First the spring, then the creek and finally the well went dry. The family took to hauling water from wells near White Hall until those wells went dry too. Now the family was faced with driving 12 miles to Moody every day to get water and bring it back.
The water they hauled from Moody had to serve both the Aycocks and their livestock.
“You wouldn’t believe how much water a hot and thirsty cow can drink,” Aycock told attendees of the seventh annual Bell County Water Symposium on Thursday.
As for water conservation, he said the family took a bath every few days with five gallons of water.
“Yes,” he said. “I think water is important.”
Not long after that, part of the family ranch went to the government for the construction of Belton Lake.
“I still remember walking up the courthouse steps in Waco when we settled with the Brazos River Authority and the (U.S. Army) Corps of Engineers on the part of the ranch that they took,” he said.
“Would Central Texas look different without our reservoirs? My goodness, I can’t even imagine.

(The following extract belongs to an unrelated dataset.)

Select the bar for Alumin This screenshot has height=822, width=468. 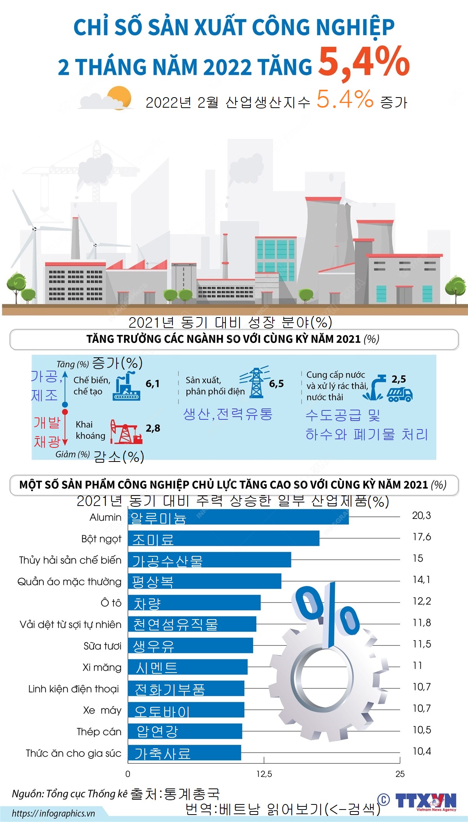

“Are there political consequences for the taking of land? Absolutely.”
Aycock delivered his reminisces and comments as part of a legislative update at Thursday’s symposium at the Central Texas Council of Governments building. He noted that 2,160 bills relating to water were filed in the last session of the Legislature.
The fate of future water bills in the Legislature will depend largely on who is chosen to head the Natural Resources Committee, he said. The committee chair has traditionally come from rural parts of the state but as Texas becomes more urban, the battle between rural and urban interests will intensify, he added.
“The committee chair has the power to move forward or kill legislation,” Aycock said. “Who chairs that committee and where they’re from will a huge impact on water policy, probably for the next several decades.”
Ron Kaiser, professor of water policy at Texas A&M University, preceded Aycock’s presentation with a presentation on regulations and recent trends in the state’s water policy. Even with a projected population of more than 40 million people by the year 2050, he said that the state has entered an era of conservation and intensive management of water, despite the Legislature authorizing and identifying sites where new dams can be built.
“The era when we built massive dams to hold water in this state is by and large over and we’re in a different kind of period now,” he said.
The traditional idea of water conservation has been to build dams to save the water for a rainy day, or rather a day when it doesn’t rain, he said. So much water was held back and the state had so many days when it didn’t rain that bays and estuaries along the coast suffered.
“As we allocated our surface water we forgot about the environment,” Kaiser said. “We forgot about leaving a certain amount of water in the rivers for fish and wildlife. We forgot about folks along the bays and estuaries and the commercial fishermen.
“The challenge is how do we go back and incorporate a certain base flow for the environment. That’s part of the challenge we face today.”
The symposium also included a presentation by Jason McAlister with the Blackland Research Center on the health of watersheds in Bell County and comments by Bell County Agricultural Extension Agent Dirk Aaron on water wise landscape design.